Impact of Nitrogen Fertilization and Cropping System on Carbon Sequestration in Midwestern Mollisols
Growing interest in the potential for agricultural soils to provide a sink for atmospheric C has prompted studies of effects of management on soil organic carbon (SOC) sequestration. We analyzed the impact on SOC of four N fertilization rates (0-270 kg N ha −1 ) and four cropping systems: continuous corn (CC) (Zea mays L.); corn-soybean [Glycine max (L.) Merr.] (CS); corn-corn-oat-alfalfa (oat, Avena sativa L.; alfalfa, Medicago sativa L.) (CCOA), and corn-oat-alfalfa-alfalfa (COAA). Soils were sampled in 2002, Years 23 and 48 of the experiments located in northeast and north-central Iowa, respectively. The experiments were conducted using a replicated split-plot design under conventional tillage. A native prairie was sampled to provide a reference (for one site only). Cropping systems that contained alfalfa had the highest SOC stocks, whereas the CS system generally had the lowest SOC stocks. Concentrations of SOC increased significantly between 1990 and 2002 in only two of the nine systems for which historical data were available, the fertilized CC and COAA systems at one site. Soil quality indices such as particulate organic carbon (POC) were influenced by cropping system, with CS < CC < CCOA. In the native prairie, SOC, POC, and resistant C concentrations were 2.8, 2.6, and 3.9 times, respectively, the highest values in cropped soil, indicating that cultivated soils had not recovered to precultivation conditions.
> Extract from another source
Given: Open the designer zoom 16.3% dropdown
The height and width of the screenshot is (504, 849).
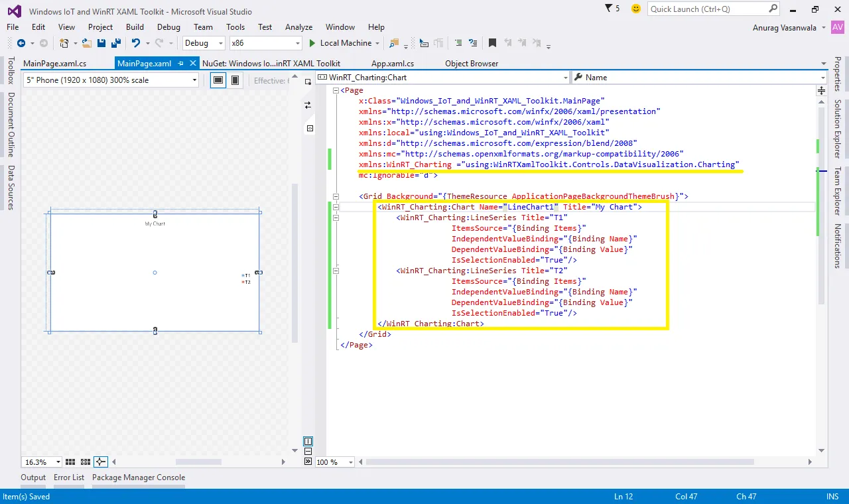Looking at the screenshot, I should tap(58, 462).
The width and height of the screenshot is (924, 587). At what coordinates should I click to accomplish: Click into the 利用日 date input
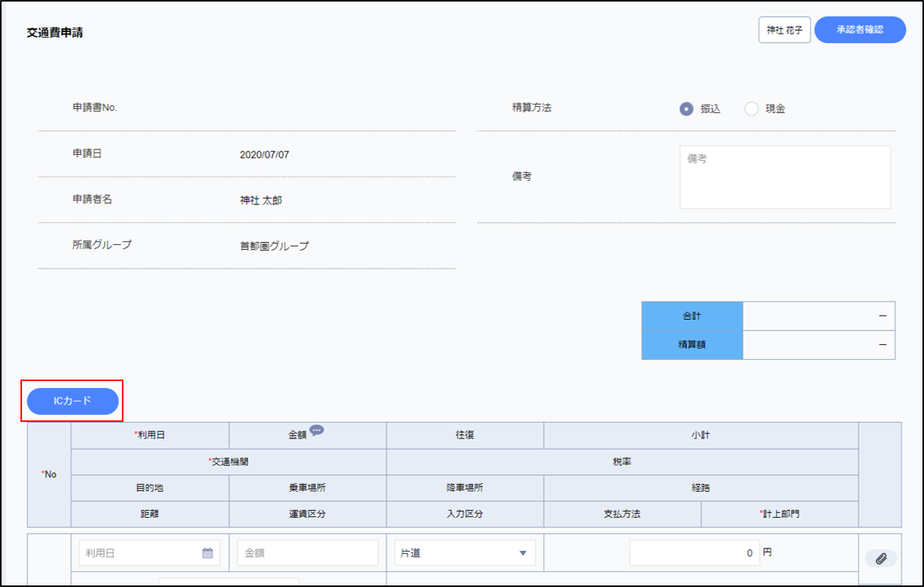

Although corn yields increased with N additions, N fertilization increased SOC stocks only in the CC system at one site. Considering the C cost for N fertilizer production, N fertilization generally had a net negative effect on C sequestration. RightsWorks produced by employees of the U.S. Government as part of their official duties are not copyrighted within the U.S. The content of this document is not copyrighted.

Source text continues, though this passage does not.